Aim of the task: Since the pictures are not wanted, reproduce only the rest of the records, exactly as given.

[Screenshot grounding data]
- - - - -

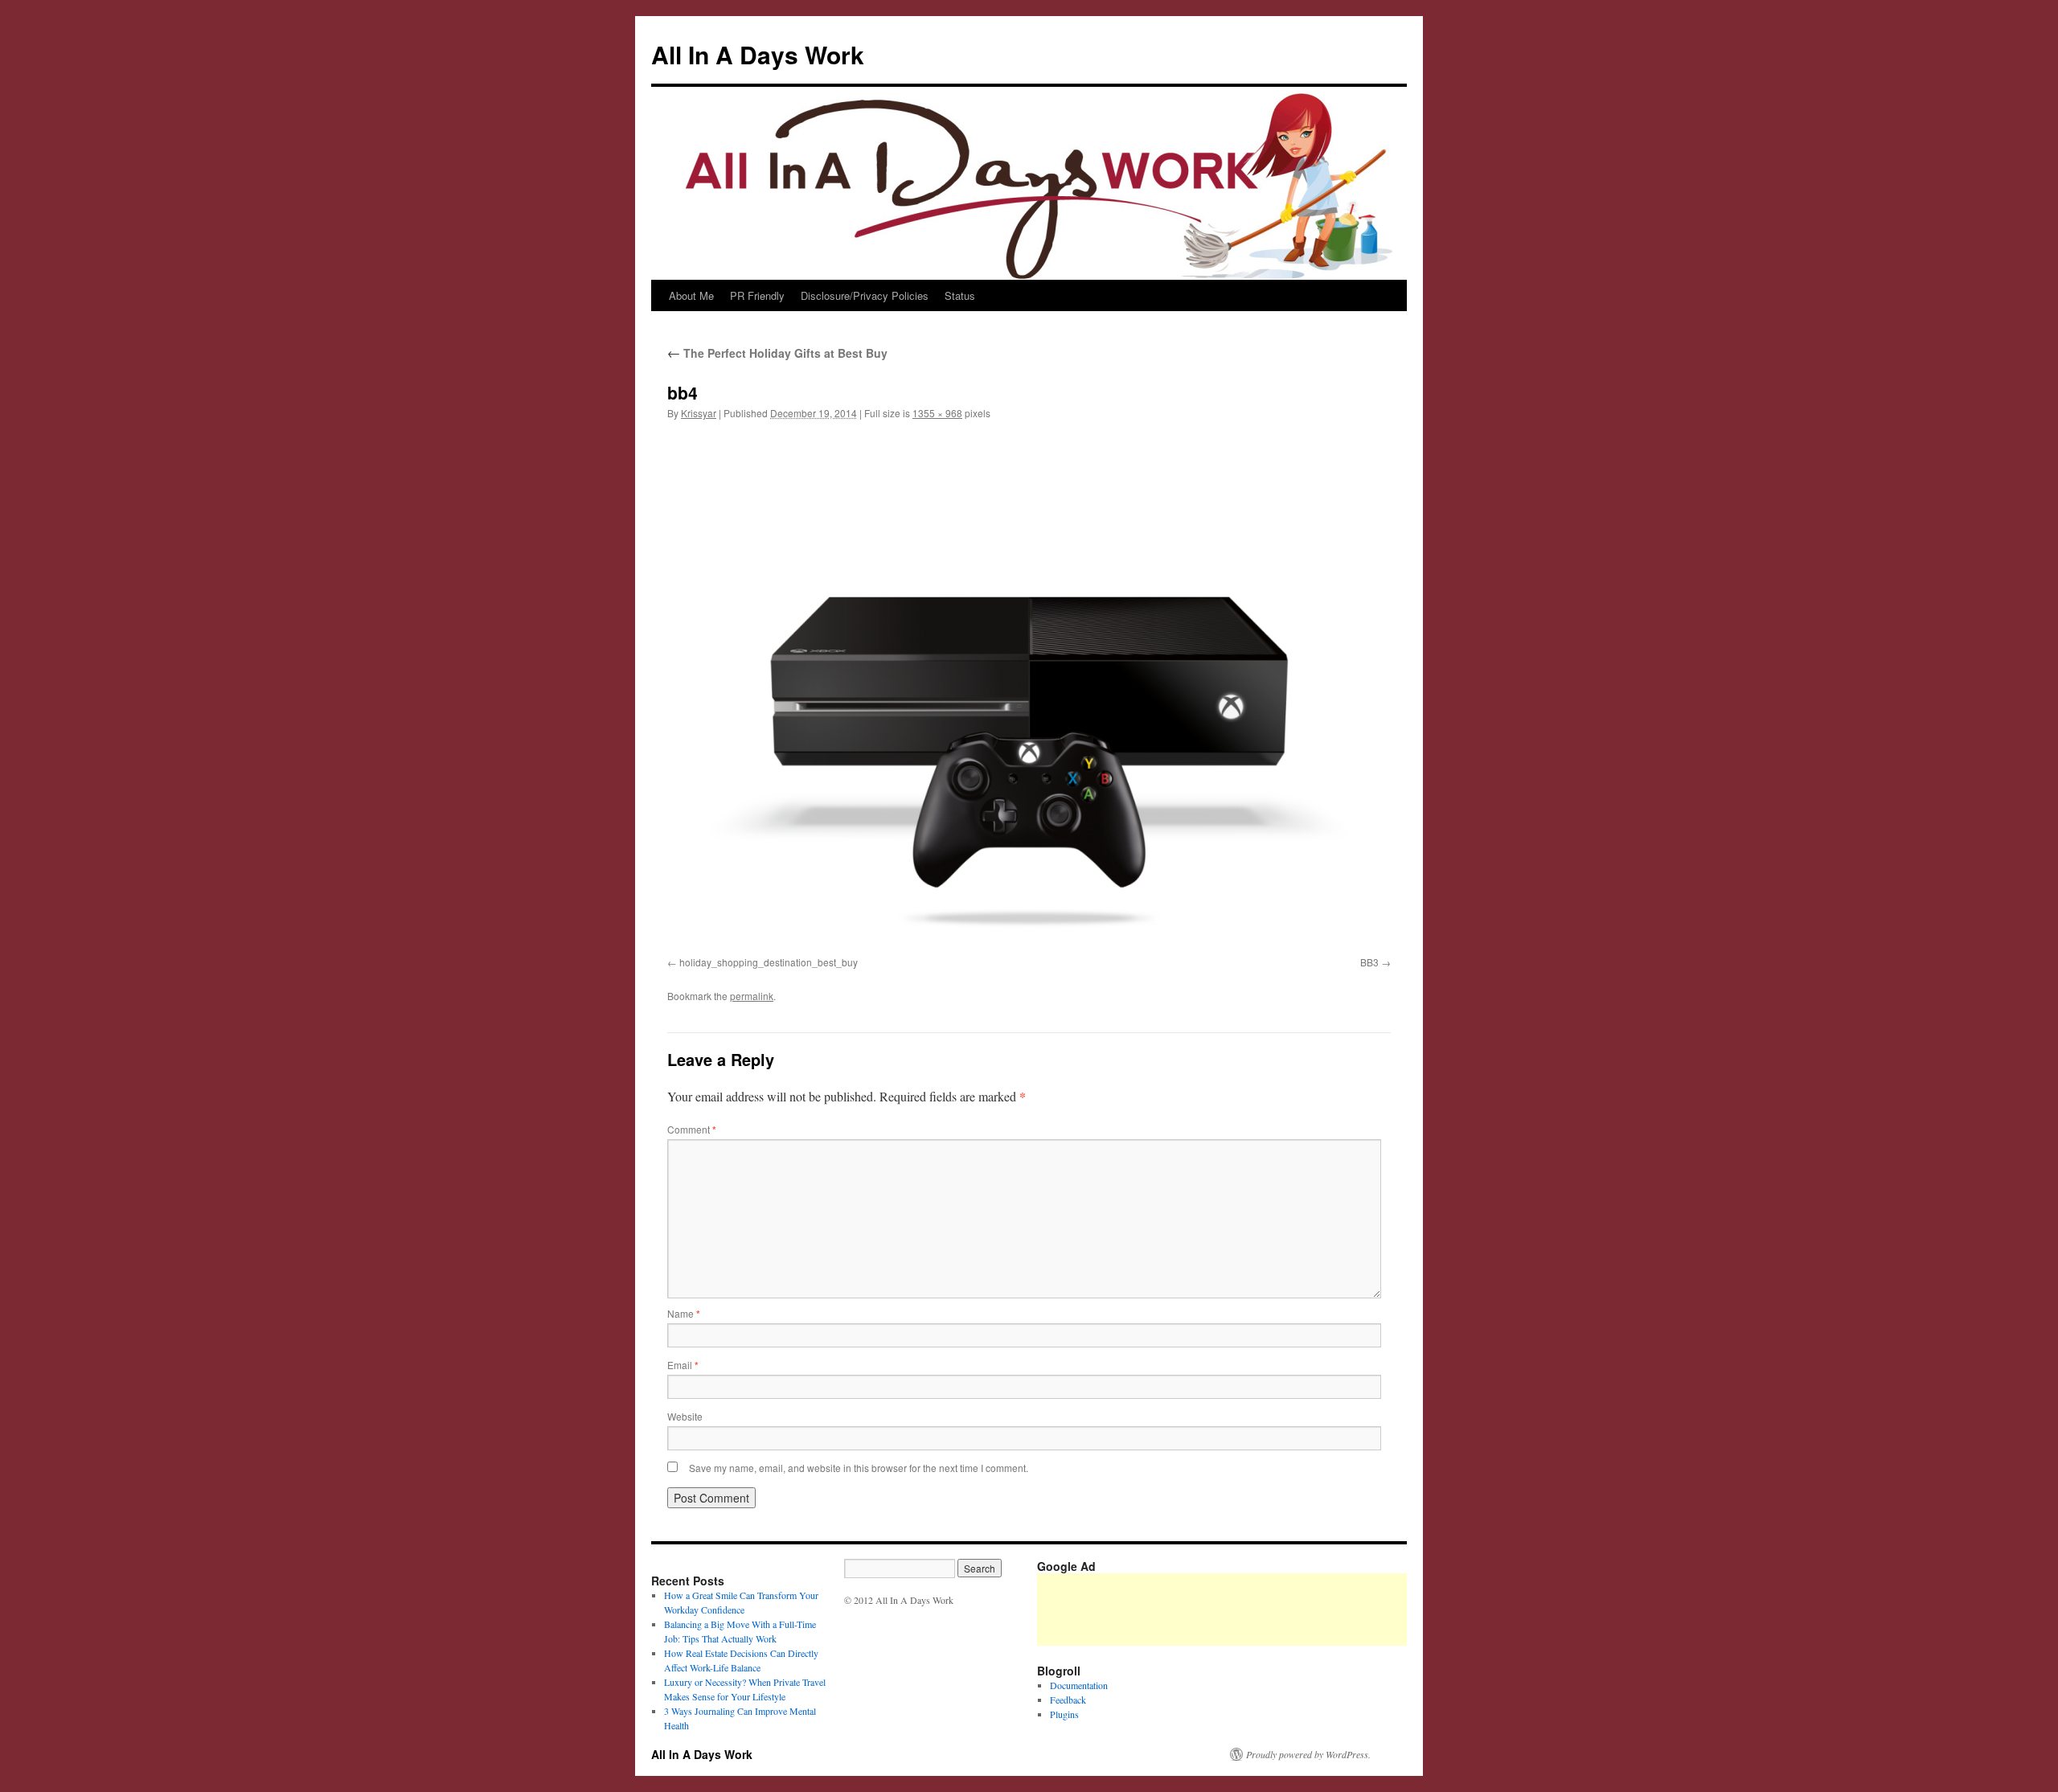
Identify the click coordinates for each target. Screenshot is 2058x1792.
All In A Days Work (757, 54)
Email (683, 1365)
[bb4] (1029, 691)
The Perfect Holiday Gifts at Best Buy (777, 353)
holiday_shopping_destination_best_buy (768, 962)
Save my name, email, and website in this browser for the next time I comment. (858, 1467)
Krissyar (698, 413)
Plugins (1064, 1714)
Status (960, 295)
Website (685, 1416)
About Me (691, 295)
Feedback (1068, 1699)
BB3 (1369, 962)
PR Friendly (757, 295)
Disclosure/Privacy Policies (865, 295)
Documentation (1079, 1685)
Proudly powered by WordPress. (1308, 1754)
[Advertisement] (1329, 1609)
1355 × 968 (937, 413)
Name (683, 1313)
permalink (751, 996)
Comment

- - - - -

Solution:
Identify the click coordinates for each target. Screenshot is 2058x1792.
All In A Days Work (757, 54)
Email (683, 1365)
[bb4] (1029, 691)
The Perfect Holiday Gifts at Best Buy (777, 353)
holiday_shopping_destination_best_buy (768, 962)
Save my name, email, and website in this browser for the next time I comment. (858, 1467)
Krissyar (698, 413)
Plugins (1064, 1714)
Status (960, 295)
Website (685, 1416)
About Me (691, 295)
Feedback (1068, 1699)
BB3 (1369, 962)
PR Friendly (757, 295)
Disclosure/Privacy Policies (865, 295)
Documentation (1079, 1685)
Proudly powered by WordPress. (1308, 1754)
[Advertisement] (1329, 1609)
1355 × 968 (937, 413)
Name (683, 1313)
permalink (751, 996)
Comment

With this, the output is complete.